The Checkwriters are Dying. So Are We.

May 14, 2025      Roger Craver

We are not acquiring enough new donors.  We are recycling corpses.

It’s a quiet truth we all know and don’t say aloud. A whispered secret among fundraisers who still claim acquisition is alive. But look closer. The same two million names, passed from co-op to co-op like a rusted coin. They’re called “responsive,” but that’s a lie of omission. What they are is old. Familiar. Tired.

The names haven’t changed. The offers haven’t changed. The mail hasn’t changed.  And neither have the results—except for the worse.

Across co-ops, match rates are 90%, 95%, even higher. This isn’t evidence of modeling strength. It’s evidence of system collapse. If every co-op pool gives you the same list, it means nobody is reaching new people. It means we are burning acquisition budgets to keep a death march going.

Check writers still dominate these models. Why? Because the co-ops can’t model for anything else. They don’t have data on digital givers. They don’t have data on psychological affinities. They don’t even have usable promotion histories. What they have is: “Did this person write a check?”

And if they did, they’re in the model.  Even if they’re 89 years old. Even if they’ve given to 15 other charities last month.  Even if their mailbox is groaning under the weight of 27 premium-laden envelopes.

Everyone mails them anyway.

We treat it as rational. We chase 0.4% response rates and call it working. We split-test BRE paper stock like that’s the key to survival. We ask agencies for new ideas and they say, “matching gift.” They say, “coin mailing.” They say, “return address labels.” They say nothing new.

But something has to change. Because we are running out of names. Out of time. Out of donors.

The game has shifted.

New donors aren’t writing checks. They are digital. Mobile. Impatient. Their fingertips swipe before they write. Their instincts are frictionless. But what do we do? We mail them a reply card and ask for a pen, a stamp, a walk to the mailbox, and patience for processing.

It’s not just bad strategy.
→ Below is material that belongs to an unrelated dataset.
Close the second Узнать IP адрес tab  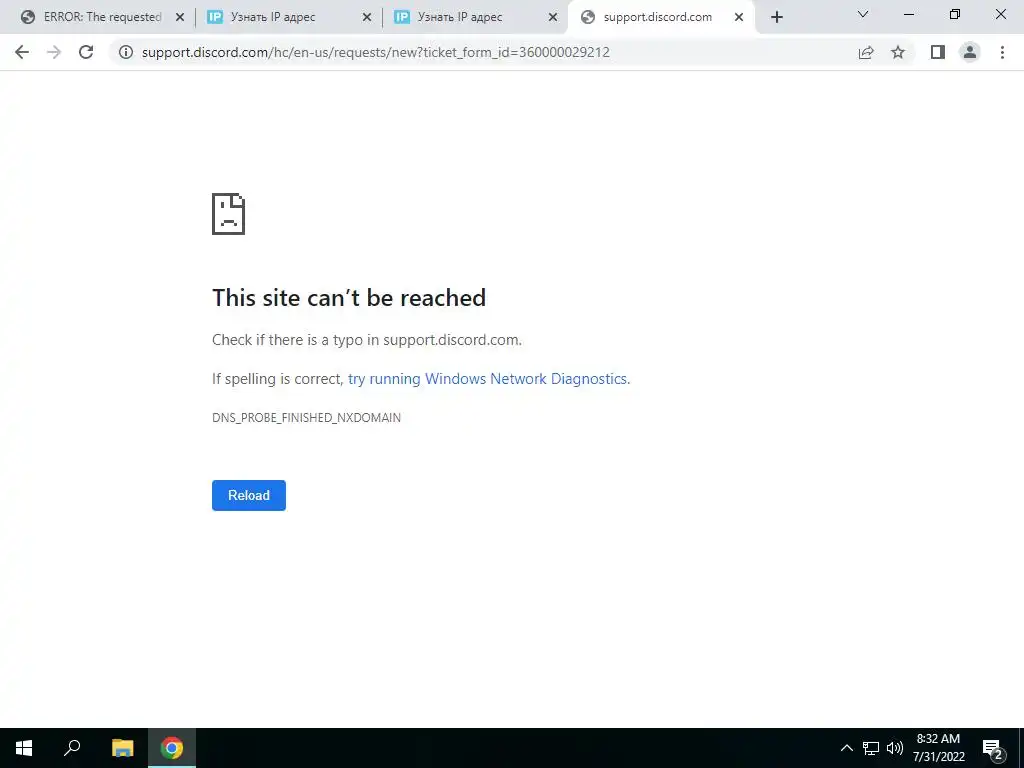pyautogui.click(x=553, y=18)
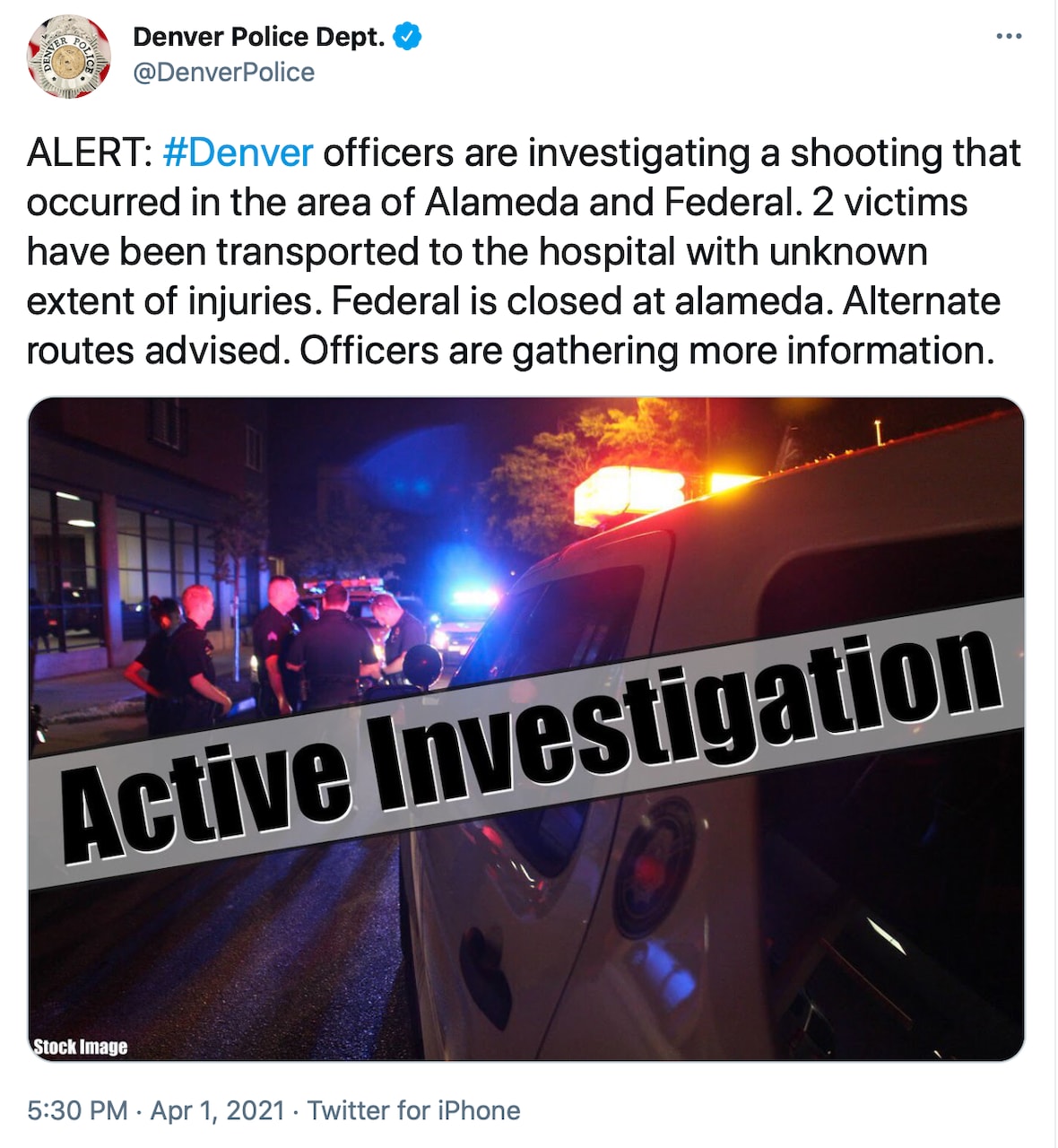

It’s denial.

When We Asked Co-ops This:

“Find me people who care about the cause. Not people who’ve written checks before. People with digital behavior, not direct mail history. Suppress the check writers. We won’t be using a BRE.”

They stared back blankly. They couldn’t or won’t do it. Not because it’s impossible. But because it’s outside their frame of reference. Their entire system is designed to find more of what’s already working—except what’s working is broken.

What’s Needed?

We need new names. Real new names. People who haven’t been mailed 37 times in a year. People who aren’t already giving to six other cancer charities. People who care, who are capable of giving, who just haven’t been asked right.

And yes, it will take time. Yes, it will require testing. Yes, you might lose money on the front end.

But guess what? You already are. You just don’t know it.

We’ve reviewed the results of some of the best known  agencies in the business. Ran the math. Break-even wasn’t at 12 months. Not 24. Not 36. Try 60+. Even then, it wasn’t close. These were acquisition programs lighting hundreds of thousands of dollars on fire—and the agencies are still getting rehired, still lighting money on fire.

Either they don’t know. Or don’t care.

Meanwhile, boards won’t invest in long-term strategy and techniques required for a viable future. CEOs won’t tolerate red ink. So the fundraisers do what they’ve always done: more mail, more match, more of the same.

And slowly, methodically, they lose.

It doesn’t have to be this way.

We can suppress check writers.  We can mail based on psychology, not just transaction history.
We can use third-party data.  We can skip the BRE.  We can model for donors who live online, not in retirement homes.

But first, we have to admit:  We’ve been mailing the dead.